ジオデータベース格納モデルはデータベース管理システム モデルに基づいており、単純でありながら重要なリレーショナル データベースの一連の概念を利用しています。データベース管理システム (およびファイル ジオデータベースのファイル システム) は、テーブルの情報を格納したり操作する際に、単純かつ正式なデータ モデルを提供します。

これには、次の重要な概念が含まれます。

  • データは、テーブルに整理されます。
  • テーブルには行が含まれます。
  • テーブルの行はすべて同じ列を持ちます。
  • 各列には、整数、小数、文字、日付といったタイプがあります。
  • リレーションシップを使用して、1 つのテーブルの行を別のテーブルの行に関連付けます。各テーブルに共通している列が基準となります。
  • テーブルにはリレーションの完全性に関するルールがあります。たとえば、各行は必ず同じ列を共有したり、ドメインには列に対して有効な値や範囲値が指定されるなどのルールがあります。

リレーショナル データベースに格納されるエンタープライズ ジオデータベースには、他にも数多くの機能が適用されます。

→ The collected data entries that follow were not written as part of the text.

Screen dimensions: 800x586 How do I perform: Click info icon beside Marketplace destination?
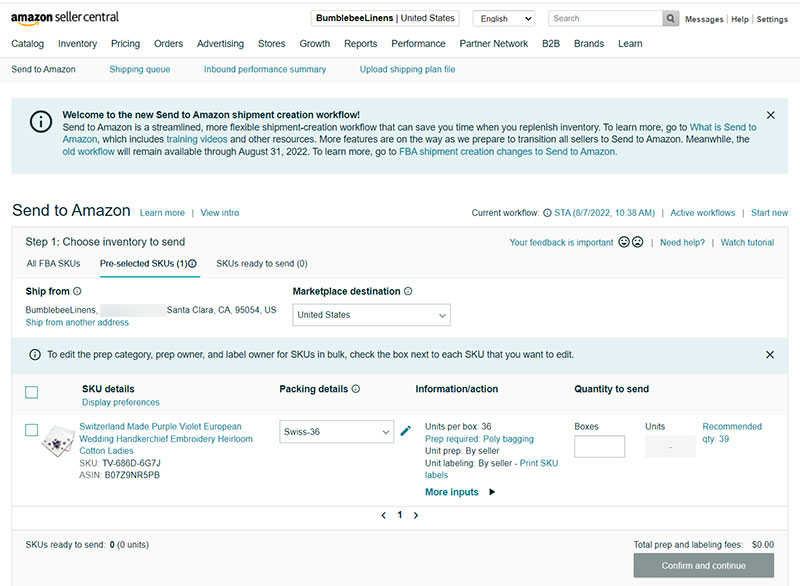[x=408, y=291]
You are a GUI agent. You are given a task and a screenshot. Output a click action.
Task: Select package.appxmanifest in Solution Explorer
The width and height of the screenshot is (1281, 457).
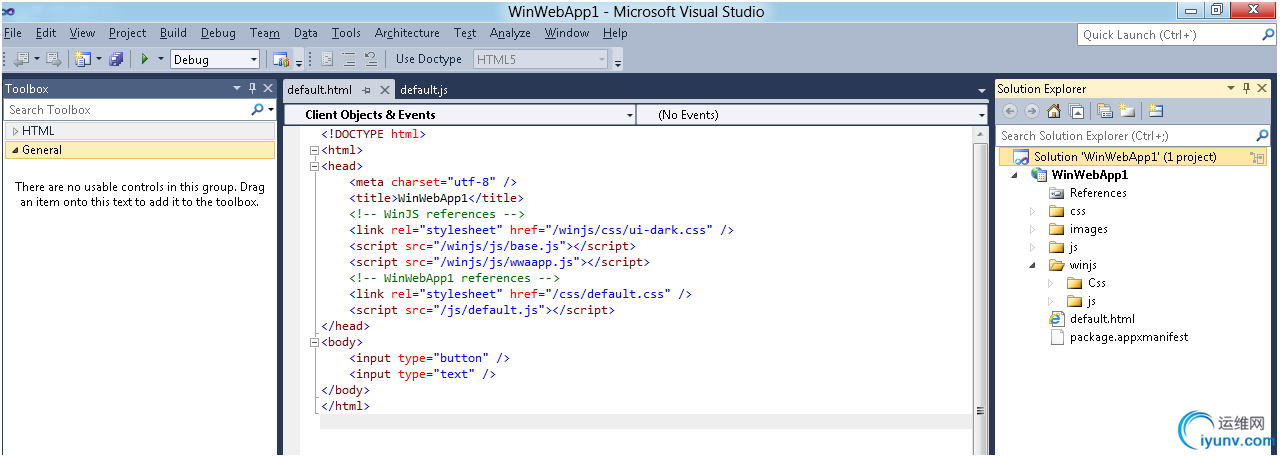click(x=1128, y=337)
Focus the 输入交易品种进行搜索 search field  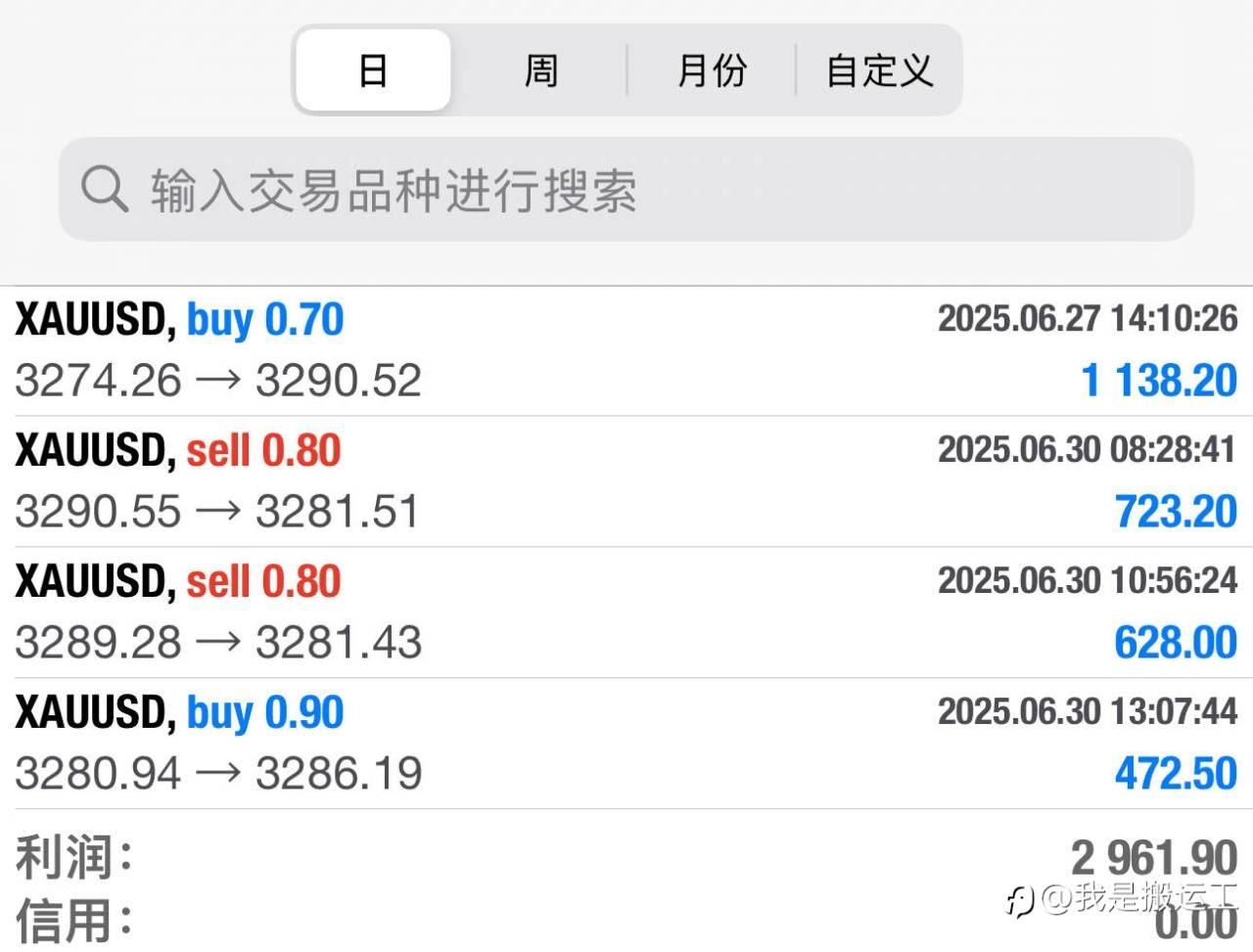pos(626,189)
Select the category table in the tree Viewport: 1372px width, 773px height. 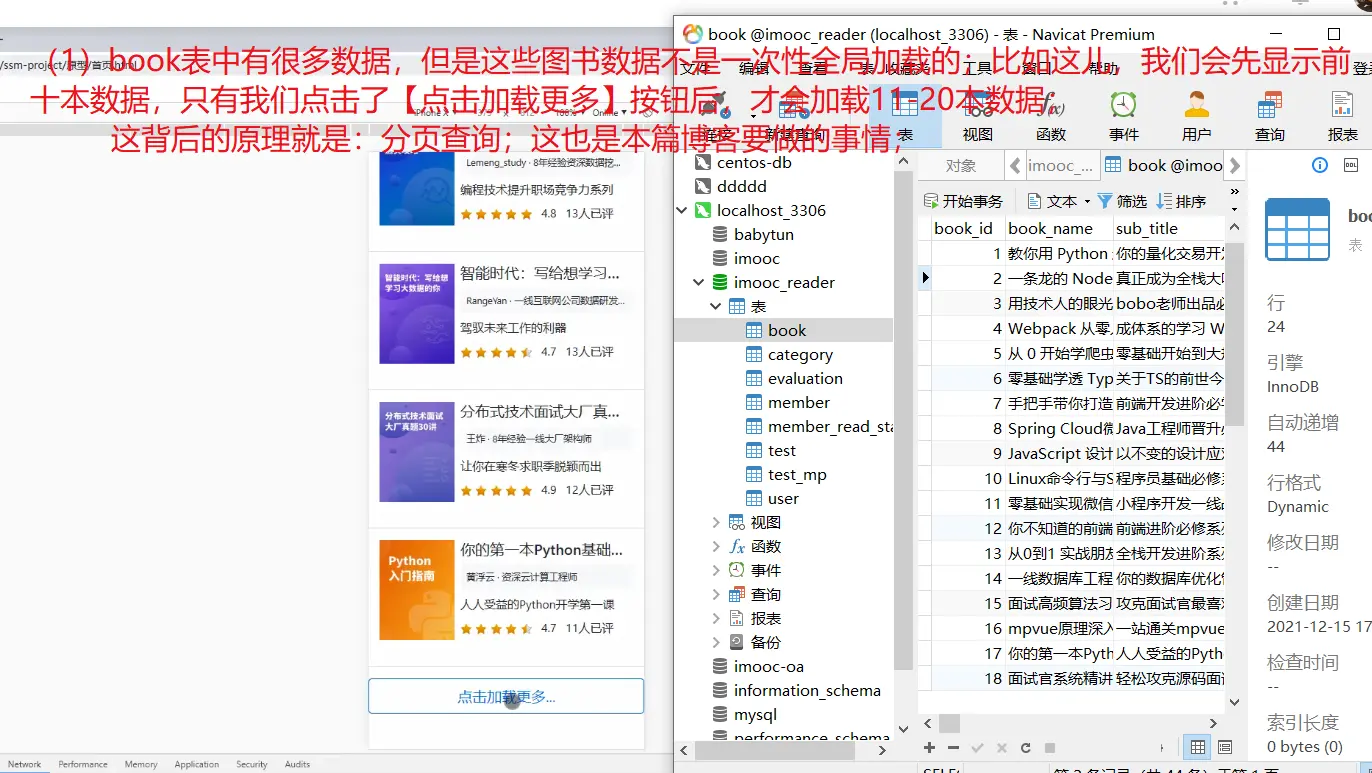(799, 355)
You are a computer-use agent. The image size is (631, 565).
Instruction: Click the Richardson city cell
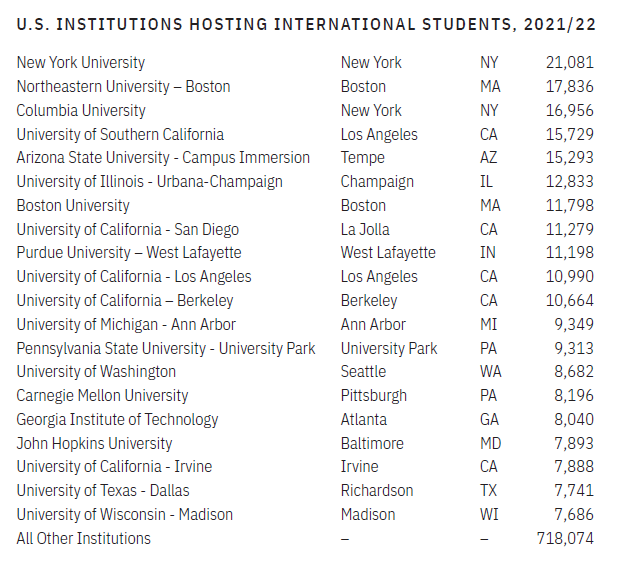click(377, 491)
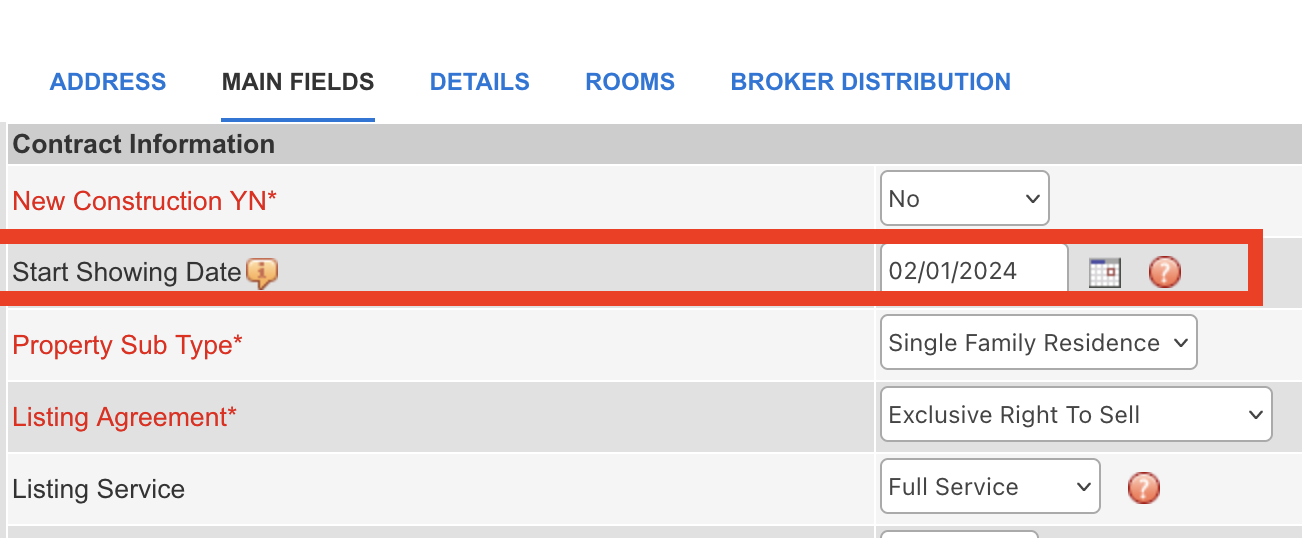Switch to the ADDRESS tab
Image resolution: width=1302 pixels, height=538 pixels.
point(108,82)
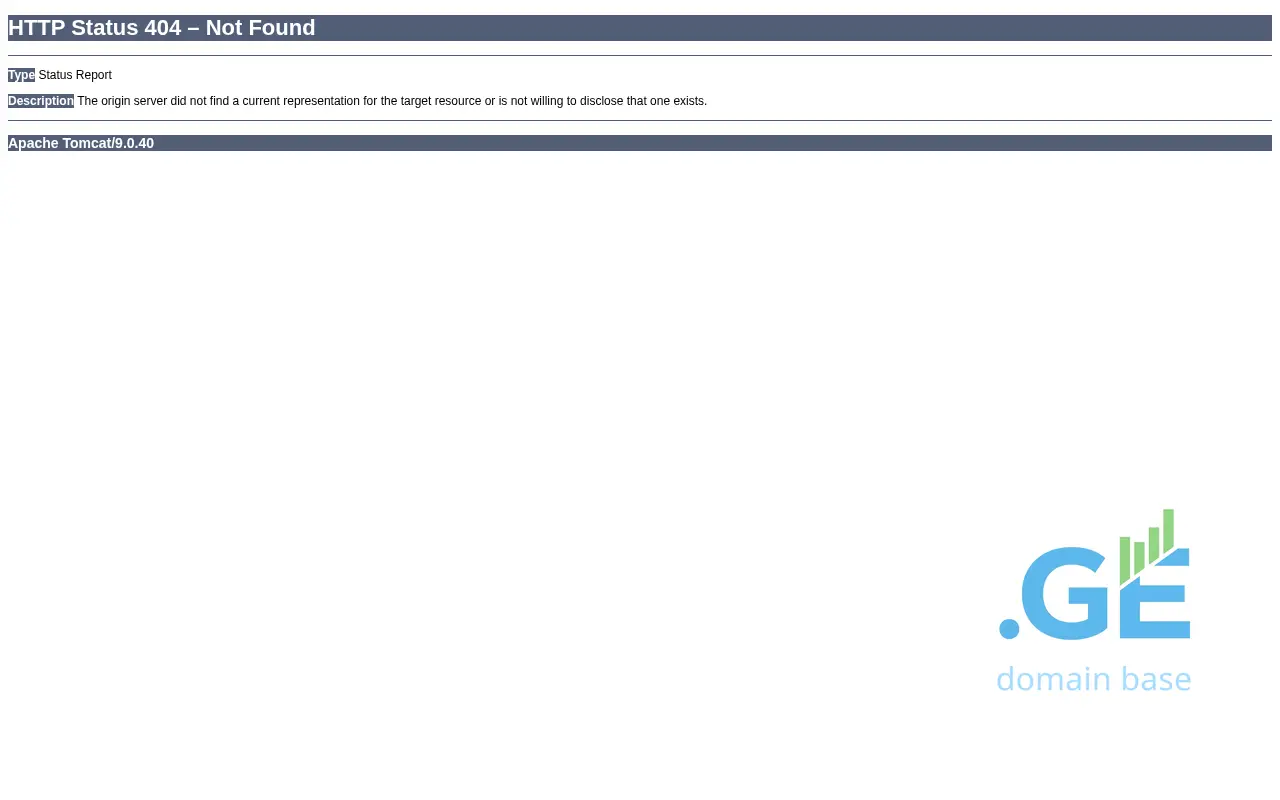The height and width of the screenshot is (800, 1280).
Task: Click the "Status Report" text
Action: coord(75,75)
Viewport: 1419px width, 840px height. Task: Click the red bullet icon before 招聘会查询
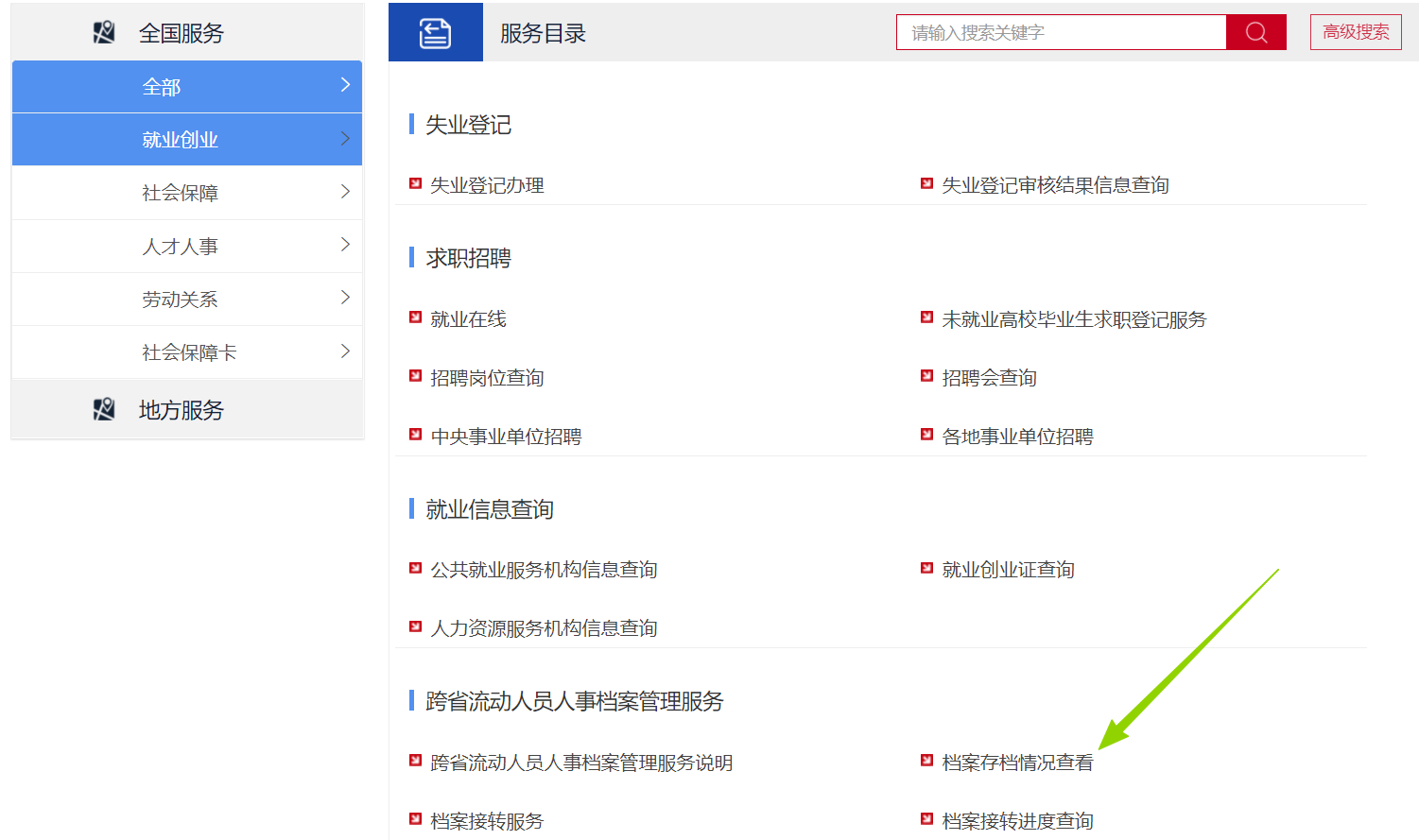tap(927, 377)
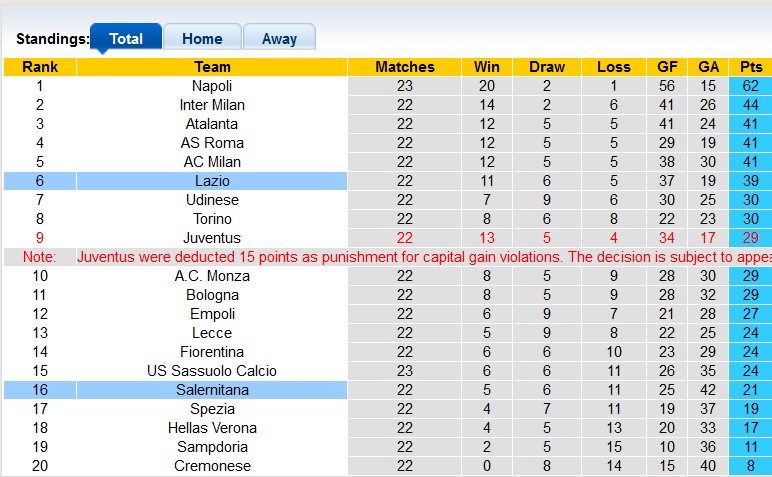This screenshot has height=477, width=772.
Task: Click the Hellas Verona team name
Action: [x=212, y=428]
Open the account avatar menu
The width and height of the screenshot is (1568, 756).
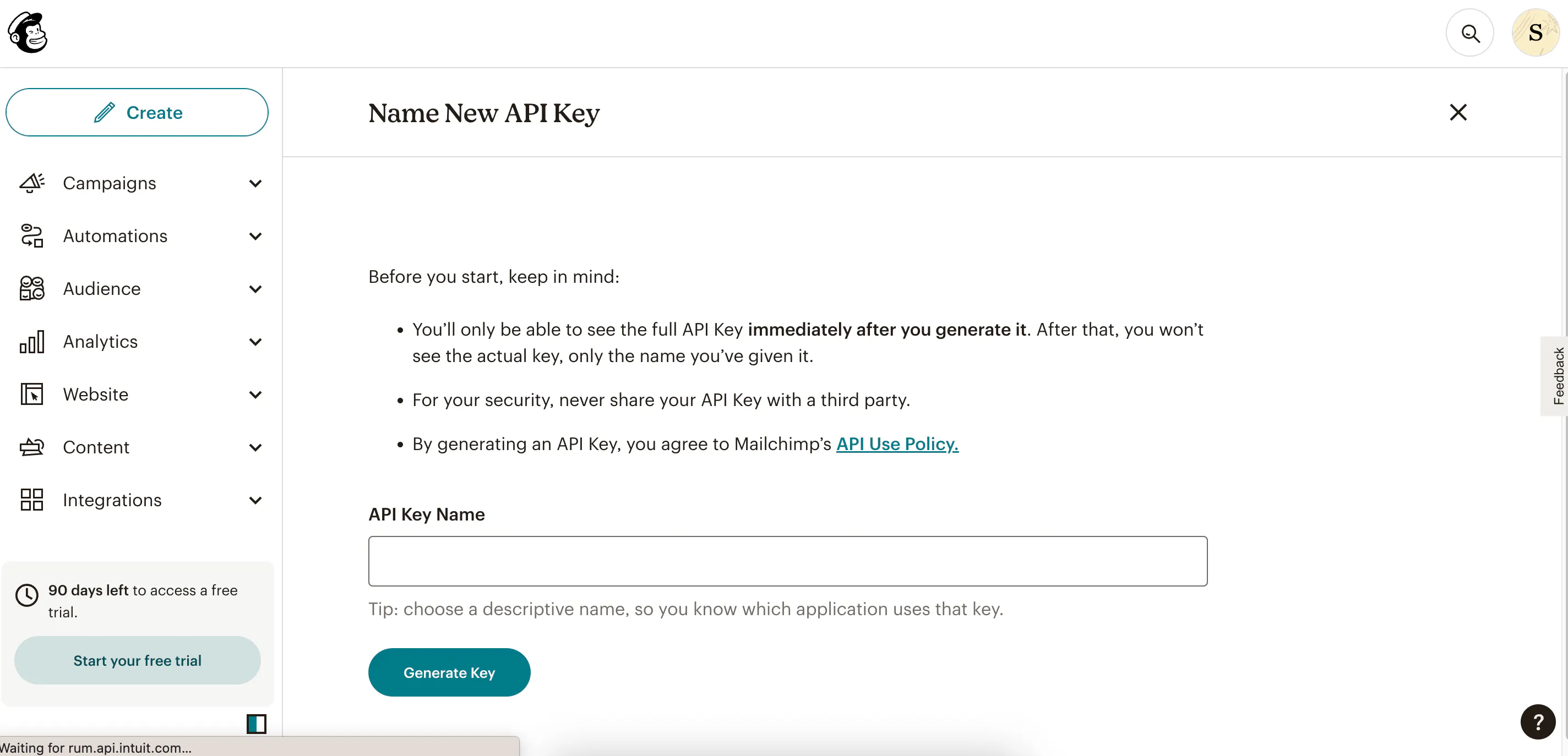point(1534,33)
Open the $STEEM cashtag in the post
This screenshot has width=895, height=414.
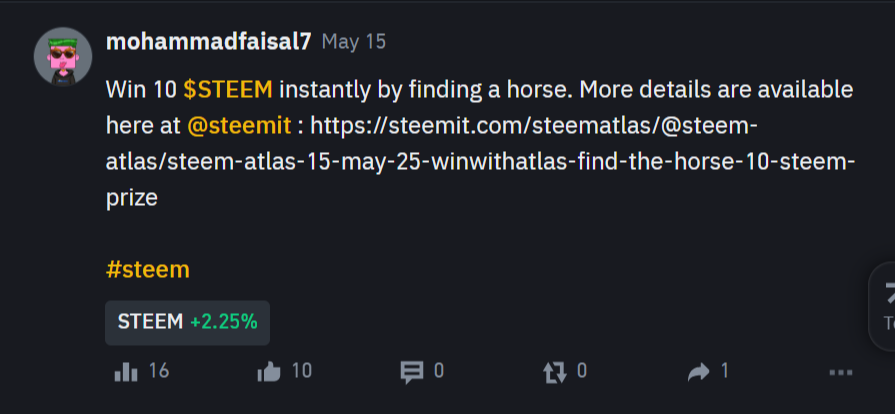[x=228, y=90]
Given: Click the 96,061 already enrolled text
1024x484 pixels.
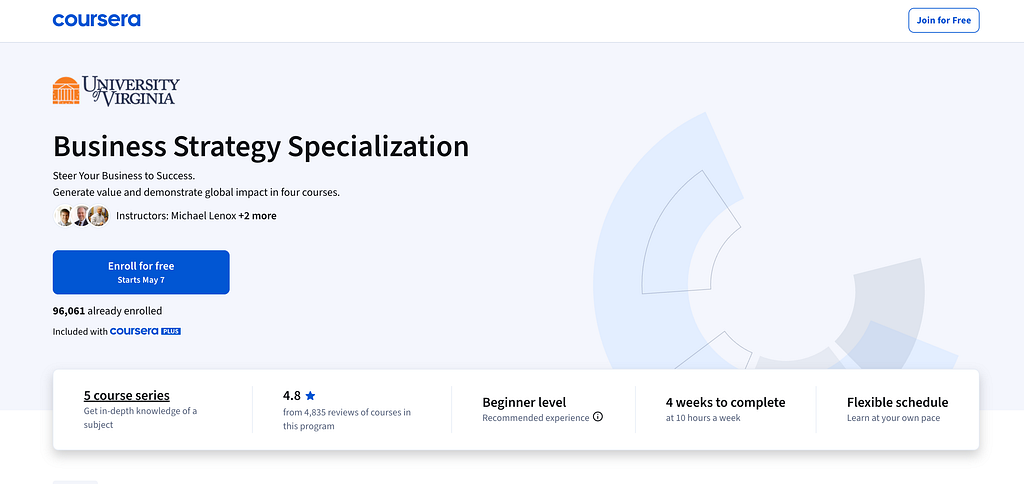Looking at the screenshot, I should point(108,311).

  • テーブルとそれらのデータ エレメントを操作するために、SQL (Structured Query Language) という一連のリレーショナル関数および演算子が用意されています。
  • SQL 演算子は、整数、小数、日付、文字といった汎用性のあるリレーショナル データ タイプを操作できるよう設計されています。

たとえば、フィーチャクラスはデータベース管理システム テーブルとして格納されます。行はそれぞれ 1 つのフィーチャを表します。行の列はそれぞれ、フィーチャのさまざまな特徴やプロパティを表します。また、列の 1 つには、フィーチャ ジオメトリ (たとえば、ポイント、ライン、またはポリゴン座標) が格納されます。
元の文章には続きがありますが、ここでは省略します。